Euro zone Oct factory growth hurt by supply woes, price pressures -PMI

FILE PHOTO: A worker wears a protective mask at the Volkswagen assembly line after VW re-starts Europe’s largest car factory after coronavirus shutdown in Wolfsburg, Germany, April 27, 2020, as the spread of the coronavirus disease (COVID-19) continues. Swen Pfoertner/Pool via REUTERS

LONDON (Reuters) – Manufacturing activity remained strong in the euro zone last month but supply chain bottlenecks and logistical problems sent input costs soaring and curtailed growth, a survey showed on Tuesday.

Ongoing disruptions caused by the coronavirus pandemic, alongside a shortage of heavy goods vehicle drivers, has caused product shortages and left factories struggling to get the raw materials they need.

IHS Markit’s final manufacturing Purchasing Managers’ Index (PMI) dipped to an eight-month low of 58.3 in October from September’s 58.6, shy of an initial 58.5 “flash” estimate but still comfortably above the 50-mark separating growth from contraction.

An index measuring output, which feeds into a composite PMI due on Thursday and seen as a good guide to economic health, dropped to 53.3 from September’s 55.6, its lowest reading since June last year.

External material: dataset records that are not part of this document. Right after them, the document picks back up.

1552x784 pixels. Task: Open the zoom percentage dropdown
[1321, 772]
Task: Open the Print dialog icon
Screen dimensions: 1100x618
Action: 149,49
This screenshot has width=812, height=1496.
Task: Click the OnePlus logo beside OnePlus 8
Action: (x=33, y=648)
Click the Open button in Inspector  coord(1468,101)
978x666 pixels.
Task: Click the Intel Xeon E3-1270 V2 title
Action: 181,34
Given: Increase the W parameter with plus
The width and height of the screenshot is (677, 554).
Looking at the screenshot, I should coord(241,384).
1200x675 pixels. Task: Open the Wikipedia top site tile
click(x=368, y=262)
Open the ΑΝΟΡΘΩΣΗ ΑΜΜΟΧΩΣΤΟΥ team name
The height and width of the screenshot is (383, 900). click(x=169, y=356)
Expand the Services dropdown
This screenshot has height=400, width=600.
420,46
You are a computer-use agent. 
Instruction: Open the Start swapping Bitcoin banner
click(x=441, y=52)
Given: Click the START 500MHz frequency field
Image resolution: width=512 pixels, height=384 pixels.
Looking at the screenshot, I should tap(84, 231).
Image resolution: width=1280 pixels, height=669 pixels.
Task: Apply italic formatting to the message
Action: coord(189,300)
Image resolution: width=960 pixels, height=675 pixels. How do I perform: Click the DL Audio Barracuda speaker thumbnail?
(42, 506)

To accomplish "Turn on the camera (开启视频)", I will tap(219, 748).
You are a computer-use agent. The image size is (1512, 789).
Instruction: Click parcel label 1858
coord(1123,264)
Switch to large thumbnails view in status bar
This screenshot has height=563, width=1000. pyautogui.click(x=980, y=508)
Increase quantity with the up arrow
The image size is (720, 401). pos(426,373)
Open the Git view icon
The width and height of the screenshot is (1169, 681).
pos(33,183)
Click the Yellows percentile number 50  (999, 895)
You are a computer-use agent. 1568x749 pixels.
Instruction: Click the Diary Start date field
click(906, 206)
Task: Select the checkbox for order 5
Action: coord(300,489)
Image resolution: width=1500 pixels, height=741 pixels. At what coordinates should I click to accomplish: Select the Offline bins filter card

“Euro zone manufacturers reported a worsening of the supply chain situation in October, which curbed production growth sharply during the month,” said Chris Williamson, chief business economist at IHS Markit.

“Average delivery times for raw materials lengthened at a rate exceeded only twice in almost a quarter of a century of survey data as companies reported demand once again running ahead of supply for a wide variety of inputs and components.”

Those shortages meant suppliers were able to jack up their charges, and the input prices index climbed to 89.5 from 86.9, the highest since the survey began in mid-1997.

Although the bloc’s economy continued to boom over the summer as activity rebounded after coronavirus lockdowns, inflation is also blowing past expectations, official data showed last week.

European Central Bank President Christine Lagarde acknowledged last Thursday that inflation would be high for even longer but pushed back against market bets that price pressures would trigger an ECB interest rate hike as soon as next year.